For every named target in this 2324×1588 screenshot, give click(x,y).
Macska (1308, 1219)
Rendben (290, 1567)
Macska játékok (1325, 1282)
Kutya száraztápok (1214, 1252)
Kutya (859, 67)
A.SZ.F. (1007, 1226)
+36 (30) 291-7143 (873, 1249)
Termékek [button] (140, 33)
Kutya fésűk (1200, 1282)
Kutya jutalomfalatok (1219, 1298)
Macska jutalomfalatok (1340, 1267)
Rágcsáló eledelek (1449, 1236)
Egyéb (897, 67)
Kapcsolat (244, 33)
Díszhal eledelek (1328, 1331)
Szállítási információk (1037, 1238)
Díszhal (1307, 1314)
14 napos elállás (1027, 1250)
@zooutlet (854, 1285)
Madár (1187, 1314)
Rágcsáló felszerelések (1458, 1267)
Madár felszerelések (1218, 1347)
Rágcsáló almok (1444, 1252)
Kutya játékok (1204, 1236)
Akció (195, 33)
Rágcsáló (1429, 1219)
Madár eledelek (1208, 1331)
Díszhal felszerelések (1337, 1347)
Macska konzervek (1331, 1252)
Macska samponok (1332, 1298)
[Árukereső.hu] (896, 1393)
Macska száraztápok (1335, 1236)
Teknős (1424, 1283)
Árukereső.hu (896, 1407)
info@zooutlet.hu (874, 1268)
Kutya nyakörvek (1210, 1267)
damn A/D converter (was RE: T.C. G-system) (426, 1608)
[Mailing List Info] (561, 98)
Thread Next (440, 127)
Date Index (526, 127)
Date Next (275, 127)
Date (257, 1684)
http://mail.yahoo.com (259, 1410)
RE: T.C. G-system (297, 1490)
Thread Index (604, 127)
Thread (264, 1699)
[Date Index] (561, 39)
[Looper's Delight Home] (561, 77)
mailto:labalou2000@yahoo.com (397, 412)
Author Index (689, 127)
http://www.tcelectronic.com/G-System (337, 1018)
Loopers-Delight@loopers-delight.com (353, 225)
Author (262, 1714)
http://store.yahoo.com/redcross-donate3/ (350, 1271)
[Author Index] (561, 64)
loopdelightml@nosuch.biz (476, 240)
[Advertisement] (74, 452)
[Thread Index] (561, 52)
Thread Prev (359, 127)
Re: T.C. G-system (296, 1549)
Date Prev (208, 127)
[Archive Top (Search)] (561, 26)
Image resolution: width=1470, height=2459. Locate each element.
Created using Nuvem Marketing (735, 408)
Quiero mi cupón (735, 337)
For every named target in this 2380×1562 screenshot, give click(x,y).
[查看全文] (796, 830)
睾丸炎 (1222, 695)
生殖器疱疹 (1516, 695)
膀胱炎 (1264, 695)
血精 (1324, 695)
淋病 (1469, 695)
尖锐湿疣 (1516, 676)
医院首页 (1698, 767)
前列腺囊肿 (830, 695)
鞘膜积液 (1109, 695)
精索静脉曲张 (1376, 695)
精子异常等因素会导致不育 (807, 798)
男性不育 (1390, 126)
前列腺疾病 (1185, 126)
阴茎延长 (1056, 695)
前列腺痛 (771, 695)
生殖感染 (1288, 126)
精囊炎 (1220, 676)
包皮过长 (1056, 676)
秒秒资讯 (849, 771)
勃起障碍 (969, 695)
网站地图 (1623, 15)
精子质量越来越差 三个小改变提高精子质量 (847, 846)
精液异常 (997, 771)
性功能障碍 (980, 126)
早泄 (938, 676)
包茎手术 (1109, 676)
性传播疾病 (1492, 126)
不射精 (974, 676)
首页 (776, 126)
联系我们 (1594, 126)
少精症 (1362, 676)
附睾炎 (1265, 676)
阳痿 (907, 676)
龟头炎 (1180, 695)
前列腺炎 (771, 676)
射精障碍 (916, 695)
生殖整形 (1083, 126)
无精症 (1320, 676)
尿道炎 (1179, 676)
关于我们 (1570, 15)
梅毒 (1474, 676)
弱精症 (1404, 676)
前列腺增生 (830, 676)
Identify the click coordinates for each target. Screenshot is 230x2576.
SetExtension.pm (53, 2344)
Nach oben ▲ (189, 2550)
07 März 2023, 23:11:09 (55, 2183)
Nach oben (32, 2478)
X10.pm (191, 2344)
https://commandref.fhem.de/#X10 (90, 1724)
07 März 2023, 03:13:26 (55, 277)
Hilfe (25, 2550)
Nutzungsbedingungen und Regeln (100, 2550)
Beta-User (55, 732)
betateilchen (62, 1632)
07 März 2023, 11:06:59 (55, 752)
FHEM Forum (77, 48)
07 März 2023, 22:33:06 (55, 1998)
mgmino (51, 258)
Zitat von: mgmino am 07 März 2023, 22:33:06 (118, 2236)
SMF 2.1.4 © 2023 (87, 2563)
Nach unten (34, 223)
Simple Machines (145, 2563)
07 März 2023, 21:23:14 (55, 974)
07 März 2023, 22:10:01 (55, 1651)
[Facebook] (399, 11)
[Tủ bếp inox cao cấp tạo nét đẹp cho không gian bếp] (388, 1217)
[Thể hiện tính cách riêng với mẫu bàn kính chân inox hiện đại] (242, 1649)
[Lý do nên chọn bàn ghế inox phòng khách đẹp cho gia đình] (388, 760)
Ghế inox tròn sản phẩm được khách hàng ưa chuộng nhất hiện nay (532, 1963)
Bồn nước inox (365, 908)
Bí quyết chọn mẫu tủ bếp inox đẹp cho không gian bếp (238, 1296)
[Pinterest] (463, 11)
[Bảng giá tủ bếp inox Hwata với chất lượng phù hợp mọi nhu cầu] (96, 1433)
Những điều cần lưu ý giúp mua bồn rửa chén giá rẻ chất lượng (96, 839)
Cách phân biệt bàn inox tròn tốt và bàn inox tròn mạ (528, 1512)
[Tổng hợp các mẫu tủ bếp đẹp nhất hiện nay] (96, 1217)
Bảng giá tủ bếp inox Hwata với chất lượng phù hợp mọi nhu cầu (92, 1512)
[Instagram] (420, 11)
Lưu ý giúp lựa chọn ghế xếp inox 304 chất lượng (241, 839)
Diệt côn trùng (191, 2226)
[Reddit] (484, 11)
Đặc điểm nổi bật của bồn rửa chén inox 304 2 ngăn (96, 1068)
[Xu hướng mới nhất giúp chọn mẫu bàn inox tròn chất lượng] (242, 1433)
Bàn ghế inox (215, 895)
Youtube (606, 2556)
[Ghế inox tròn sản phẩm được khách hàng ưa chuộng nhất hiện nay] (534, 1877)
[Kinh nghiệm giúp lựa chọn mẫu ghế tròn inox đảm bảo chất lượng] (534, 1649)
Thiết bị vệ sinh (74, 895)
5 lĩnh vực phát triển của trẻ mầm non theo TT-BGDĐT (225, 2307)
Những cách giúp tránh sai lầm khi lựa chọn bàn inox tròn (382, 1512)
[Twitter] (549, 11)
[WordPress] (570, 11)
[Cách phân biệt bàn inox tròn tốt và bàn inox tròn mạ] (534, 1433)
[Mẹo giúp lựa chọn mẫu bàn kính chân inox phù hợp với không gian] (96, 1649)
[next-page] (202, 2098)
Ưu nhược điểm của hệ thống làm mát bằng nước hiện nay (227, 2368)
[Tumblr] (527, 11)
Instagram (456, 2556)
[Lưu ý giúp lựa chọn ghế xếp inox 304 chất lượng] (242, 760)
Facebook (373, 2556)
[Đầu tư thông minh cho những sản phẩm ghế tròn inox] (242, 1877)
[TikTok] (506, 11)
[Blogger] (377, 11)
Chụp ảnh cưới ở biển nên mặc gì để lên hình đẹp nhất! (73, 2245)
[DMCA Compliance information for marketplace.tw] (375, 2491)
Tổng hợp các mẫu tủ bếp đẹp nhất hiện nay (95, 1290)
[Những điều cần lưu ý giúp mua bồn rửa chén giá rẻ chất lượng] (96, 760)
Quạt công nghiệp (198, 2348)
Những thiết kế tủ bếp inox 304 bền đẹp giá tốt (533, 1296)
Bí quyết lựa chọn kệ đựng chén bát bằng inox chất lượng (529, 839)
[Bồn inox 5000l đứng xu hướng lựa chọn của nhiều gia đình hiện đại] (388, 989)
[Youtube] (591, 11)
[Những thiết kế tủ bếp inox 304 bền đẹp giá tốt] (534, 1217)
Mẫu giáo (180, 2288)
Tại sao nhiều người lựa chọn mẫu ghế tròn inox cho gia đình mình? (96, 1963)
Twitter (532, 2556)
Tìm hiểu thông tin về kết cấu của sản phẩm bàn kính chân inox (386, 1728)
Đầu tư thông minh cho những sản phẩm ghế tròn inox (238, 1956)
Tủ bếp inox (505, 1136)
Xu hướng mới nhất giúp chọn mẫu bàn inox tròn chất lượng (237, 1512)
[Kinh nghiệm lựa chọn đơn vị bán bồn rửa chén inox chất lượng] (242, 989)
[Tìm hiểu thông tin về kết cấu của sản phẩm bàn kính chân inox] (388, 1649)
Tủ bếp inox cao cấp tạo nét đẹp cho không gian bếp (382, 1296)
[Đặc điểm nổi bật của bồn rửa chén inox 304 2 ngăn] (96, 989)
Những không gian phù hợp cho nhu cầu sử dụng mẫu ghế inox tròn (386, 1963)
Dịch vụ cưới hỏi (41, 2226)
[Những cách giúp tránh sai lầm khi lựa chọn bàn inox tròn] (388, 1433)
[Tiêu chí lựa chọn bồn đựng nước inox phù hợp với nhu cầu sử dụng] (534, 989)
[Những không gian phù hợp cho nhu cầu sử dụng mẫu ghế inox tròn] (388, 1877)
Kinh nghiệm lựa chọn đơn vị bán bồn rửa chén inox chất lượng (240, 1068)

> [What is being asked]:
Rewrite the stretch from the line containing "Kutya (859, 67)" through the line containing "Quiero mi cupón (735, 337)", changing "Index" to "List" and keeping everything else the same.

> [Exercise result]:
Kutya (859, 67)
A.SZ.F. (1007, 1226)
+36 (30) 291-7143 (873, 1249)
Termékek [button] (140, 33)
Kutya fésűk (1200, 1282)
Kutya jutalomfalatok (1219, 1298)
Macska jutalomfalatok (1340, 1267)
Rágcsáló eledelek (1449, 1236)
Egyéb (897, 67)
Kapcsolat (244, 33)
Díszhal eledelek (1328, 1331)
Szállítási információk (1037, 1238)
Díszhal (1307, 1314)
14 napos elállás (1027, 1250)
@zooutlet (854, 1285)
Madár (1187, 1314)
Rágcsáló felszerelések (1458, 1267)
Madár felszerelések (1218, 1347)
Rágcsáló almok (1444, 1252)
Kutya játékok (1204, 1236)
Akció (195, 33)
Rágcsáló (1429, 1219)
Madár eledelek (1208, 1331)
Díszhal felszerelések (1337, 1347)
Macska konzervek (1331, 1252)
Macska samponok (1332, 1298)
[Árukereső.hu] (896, 1393)
Macska száraztápok (1335, 1236)
Teknős (1424, 1283)
Árukereső.hu (896, 1407)
info@zooutlet.hu (874, 1268)
Kutya nyakörvek (1210, 1267)
damn A/D converter (was RE: T.C. G-system) (426, 1608)
[Mailing List Info] (561, 98)
Thread Next (440, 127)
Date List (526, 127)
Date Next (275, 127)
Date (257, 1684)
http://mail.yahoo.com (259, 1410)
RE: T.C. G-system (297, 1490)
Thread List (604, 127)
Thread (264, 1699)
[Date List] (561, 39)
[Looper's Delight Home] (561, 77)
mailto:labalou2000@yahoo.com (397, 412)
Author List (689, 127)
http://www.tcelectronic.com/G-System (337, 1018)
Loopers-Delight@loopers-delight.com (353, 225)
Author (262, 1714)
http://store.yahoo.com/redcross-donate3/ (350, 1271)
[Author List] (561, 64)
loopdelightml@nosuch.biz (476, 240)
[Advertisement] (74, 452)
[Thread List] (561, 52)
Thread Prev (359, 127)
Re: T.C. G-system (296, 1549)
Date Prev (208, 127)
[Archive Top (Search)] (561, 26)
Image resolution: width=1470, height=2459. Locate each element.
Created using Nuvem Marketing (735, 408)
Quiero mi cupón (735, 337)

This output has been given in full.